Qu’est-elle ? Que doit-elle être ?


Jusqu’à présent la Logique n’a été que l’art de tirer des conséquences légitimes d’une proposition supposée vraie et avouée comme telle.

Mais premièrement, les règles que l’on nous a données pour atteindre ce but, fussent-elles bonnes, manquent toutes d’une garantie qui nous assure de leur justesse ; car elles sont toutes fondées sur le syllogisme ; et les diverses formes du syllogisme reposent sur ce fameux principe : deux choses sont égales entre elles quand toutes deux sont égales à une même troisième chose ; et en conséquence le syllogisme consiste uniquement à introduire un moyen terme entre le grand et le petit terme.

Ce principe est vrai, mais il ne fait rien à l’affaire ; car il n’est pas vrai que le grand, le petit et le moyen terme d’un syllogisme soient exactement égaux entre eux ; si cela était, ils n’exprimeraient qu’une seule et même chose ; et il n’est pas plus vrai que la majeure, la mineure et la conséquence d’un syllogisme soient des propositions égales entre elles.

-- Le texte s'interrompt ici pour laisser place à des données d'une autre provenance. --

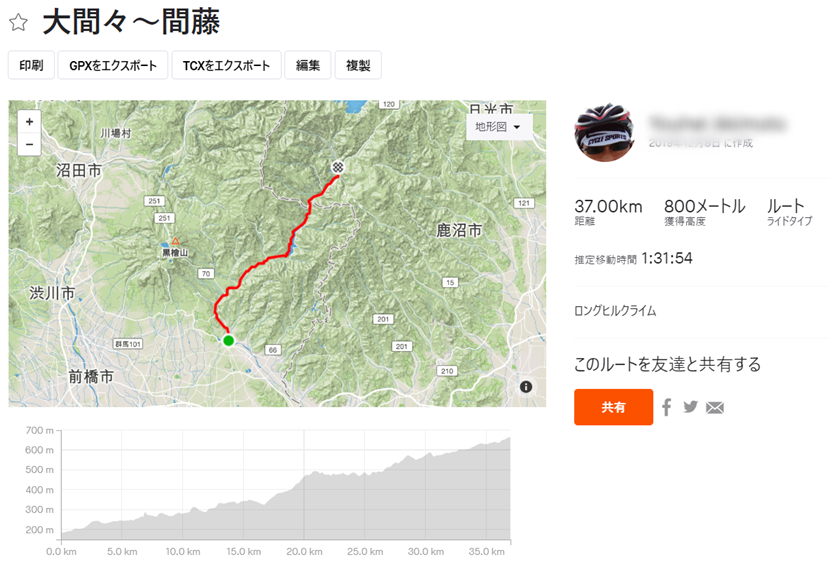Open the 地形図 map type dropdown

498,127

Si elles étaient parfaitement égales, l’une ne dirait rien de plus que l’autre, et on ne serait pas plus avancé à la troisième qu’à la première. Si, au contraire, la mineure dit autre chose que la majeure, et la conséquence plus que toutes deux, elles ne sont pas égales entre elles. Cela est incontestable[1]. Ainsi tout notre système d’argumentation et de raisonnement est mal fondé.

D’ailleurs, quand le principe sur lequel s’appuie ce système le justifierait pleinement, il resterait encore à prouver ce principe lui-même, et tous les autres principes non contestés desquels on argumente, à trouver en quoi ils sont vrais, et pourquoi ils sont vrais ; or, c’est ce que la Logique n’a pas même entrepris de faire. Elle établit pour premier principe, qu’il ne faut pas disputer des principes, et pourtant chaque logicien en admet un plus ou moins grand nombre que ses prédécesseurs, approuve les uns, critique les autres ; mais aucun ne montre la cause première de la vérité de ceux qu’il admet, de la fausseté de ceux qu’il rejette.

Les uns disent qu’il faut s’en rapporter au bon sens, à la conviction intime, au sentiment profond de quiconque jouit de sa raison. Les autres disent qu’une proposition est certaine, indubitable quand elle présente un sens clair et distinct, ou quand, traduite en d’autres mots, elle ne peut jamais faire un sens plus net et plus certain, ou quand la contradictoire implique contradiction et absurdité, etc., etc.

Tout cela, quoique assez vague et sujet à mille difficultés dans les applications, peut être juste et vrai ; mais il faudrait faire voir pourquoi. Or, c’est ce que personne n’a fait. Ce sont pourtant là des propositions comme d’autres, dont la vérité a besoin d’être prouvée, et doit pouvoir s’expliquer et se démontrer ; car on n’y est pas venu tout d’un coup. On doit pouvoir montrer nettement comment on y est arrivé, et pourquoi on a eu raison de s’y attacher. L’homme a nécessairement senti avant de juger. Il a porté des jugemens confus avant de former des propositions explicites ; il a fait des propositions particulières avant d’en faire de générales. Tout cela demande à être développé.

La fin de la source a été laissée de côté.